What this task involves: For the entries below, print exactly the lines between the line holding "Select the Fortado quantity and unit price" and the line holding "The width and height of the screenshot is (868, 434).", inclusive, and nothing else.

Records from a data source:
/---

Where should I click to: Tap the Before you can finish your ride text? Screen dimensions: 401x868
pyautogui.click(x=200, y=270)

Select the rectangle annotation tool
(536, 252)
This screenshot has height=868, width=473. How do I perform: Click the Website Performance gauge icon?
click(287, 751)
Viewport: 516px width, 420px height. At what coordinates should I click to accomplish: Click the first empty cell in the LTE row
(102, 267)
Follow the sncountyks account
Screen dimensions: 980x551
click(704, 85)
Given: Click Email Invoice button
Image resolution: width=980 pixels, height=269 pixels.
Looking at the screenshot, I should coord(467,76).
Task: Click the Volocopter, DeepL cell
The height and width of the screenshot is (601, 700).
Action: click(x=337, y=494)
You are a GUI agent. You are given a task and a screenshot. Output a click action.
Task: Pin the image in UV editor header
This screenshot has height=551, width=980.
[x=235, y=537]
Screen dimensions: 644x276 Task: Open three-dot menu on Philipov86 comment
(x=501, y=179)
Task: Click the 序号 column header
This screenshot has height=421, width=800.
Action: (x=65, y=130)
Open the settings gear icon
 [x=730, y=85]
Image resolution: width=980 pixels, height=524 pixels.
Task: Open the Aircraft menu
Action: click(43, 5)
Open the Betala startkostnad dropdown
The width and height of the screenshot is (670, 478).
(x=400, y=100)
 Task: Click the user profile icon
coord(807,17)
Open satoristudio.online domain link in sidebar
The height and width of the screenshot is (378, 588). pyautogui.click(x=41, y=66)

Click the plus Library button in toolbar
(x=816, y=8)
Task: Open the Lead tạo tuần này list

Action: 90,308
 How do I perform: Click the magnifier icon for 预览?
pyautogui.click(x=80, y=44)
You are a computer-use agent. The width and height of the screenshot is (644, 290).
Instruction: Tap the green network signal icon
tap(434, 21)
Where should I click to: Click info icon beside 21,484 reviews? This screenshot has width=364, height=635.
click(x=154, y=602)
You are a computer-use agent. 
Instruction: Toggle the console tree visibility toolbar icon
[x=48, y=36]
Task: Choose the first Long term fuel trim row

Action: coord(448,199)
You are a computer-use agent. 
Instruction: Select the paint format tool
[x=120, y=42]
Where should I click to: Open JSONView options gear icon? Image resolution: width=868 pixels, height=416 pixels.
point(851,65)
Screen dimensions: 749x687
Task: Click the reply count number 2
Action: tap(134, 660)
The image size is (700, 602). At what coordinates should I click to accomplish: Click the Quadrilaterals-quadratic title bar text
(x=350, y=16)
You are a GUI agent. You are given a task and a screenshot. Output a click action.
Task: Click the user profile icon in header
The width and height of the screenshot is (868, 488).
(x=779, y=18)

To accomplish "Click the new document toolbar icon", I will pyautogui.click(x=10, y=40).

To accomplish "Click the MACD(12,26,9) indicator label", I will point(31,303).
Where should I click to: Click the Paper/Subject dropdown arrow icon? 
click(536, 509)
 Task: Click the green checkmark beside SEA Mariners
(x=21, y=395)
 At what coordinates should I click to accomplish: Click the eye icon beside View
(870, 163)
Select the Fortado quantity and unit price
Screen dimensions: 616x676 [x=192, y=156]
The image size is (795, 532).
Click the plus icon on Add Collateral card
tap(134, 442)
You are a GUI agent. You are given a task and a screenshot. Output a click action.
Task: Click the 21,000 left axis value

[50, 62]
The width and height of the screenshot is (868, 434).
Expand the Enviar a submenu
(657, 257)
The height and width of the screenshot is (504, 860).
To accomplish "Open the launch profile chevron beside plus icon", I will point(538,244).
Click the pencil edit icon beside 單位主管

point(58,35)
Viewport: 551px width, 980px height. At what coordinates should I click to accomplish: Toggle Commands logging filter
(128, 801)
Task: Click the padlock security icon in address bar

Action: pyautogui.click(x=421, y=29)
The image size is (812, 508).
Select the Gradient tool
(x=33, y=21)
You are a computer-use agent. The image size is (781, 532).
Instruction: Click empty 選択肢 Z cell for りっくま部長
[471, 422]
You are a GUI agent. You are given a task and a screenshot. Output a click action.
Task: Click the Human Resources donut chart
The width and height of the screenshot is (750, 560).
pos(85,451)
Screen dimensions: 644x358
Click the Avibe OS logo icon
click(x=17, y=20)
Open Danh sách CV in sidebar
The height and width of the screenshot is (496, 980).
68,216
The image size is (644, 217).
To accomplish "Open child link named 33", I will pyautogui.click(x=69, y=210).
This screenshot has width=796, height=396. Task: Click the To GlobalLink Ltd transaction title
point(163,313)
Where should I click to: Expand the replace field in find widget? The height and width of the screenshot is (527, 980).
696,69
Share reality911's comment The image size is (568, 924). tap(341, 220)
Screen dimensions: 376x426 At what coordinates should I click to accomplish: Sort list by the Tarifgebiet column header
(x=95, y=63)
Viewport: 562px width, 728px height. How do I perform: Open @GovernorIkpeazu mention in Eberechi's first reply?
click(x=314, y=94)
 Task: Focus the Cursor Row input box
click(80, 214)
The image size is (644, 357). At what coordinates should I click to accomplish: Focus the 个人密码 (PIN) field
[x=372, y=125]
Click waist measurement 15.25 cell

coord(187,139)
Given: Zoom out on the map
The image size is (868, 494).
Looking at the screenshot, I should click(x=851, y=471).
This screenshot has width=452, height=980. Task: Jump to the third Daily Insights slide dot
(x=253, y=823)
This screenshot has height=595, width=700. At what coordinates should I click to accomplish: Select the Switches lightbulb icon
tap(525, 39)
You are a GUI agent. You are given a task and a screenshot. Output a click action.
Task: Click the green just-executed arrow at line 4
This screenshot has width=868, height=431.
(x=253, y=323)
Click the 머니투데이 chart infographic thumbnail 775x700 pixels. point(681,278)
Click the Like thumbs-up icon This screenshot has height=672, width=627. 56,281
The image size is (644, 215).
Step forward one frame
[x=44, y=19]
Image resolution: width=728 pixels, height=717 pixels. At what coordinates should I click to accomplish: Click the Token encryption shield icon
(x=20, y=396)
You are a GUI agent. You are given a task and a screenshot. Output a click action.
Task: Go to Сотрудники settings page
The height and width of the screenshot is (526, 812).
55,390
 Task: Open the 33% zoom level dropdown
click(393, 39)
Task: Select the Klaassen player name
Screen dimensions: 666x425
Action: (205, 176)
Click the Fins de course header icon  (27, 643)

\---

Answer to this problem:
Select the Fortado quantity and unit price
Screen dimensions: 616x676 [x=192, y=156]
The image size is (795, 532).
Click the plus icon on Add Collateral card
tap(134, 442)
You are a GUI agent. You are given a task and a screenshot. Output a click action.
Task: Click the 21,000 left axis value

[50, 62]
The width and height of the screenshot is (868, 434).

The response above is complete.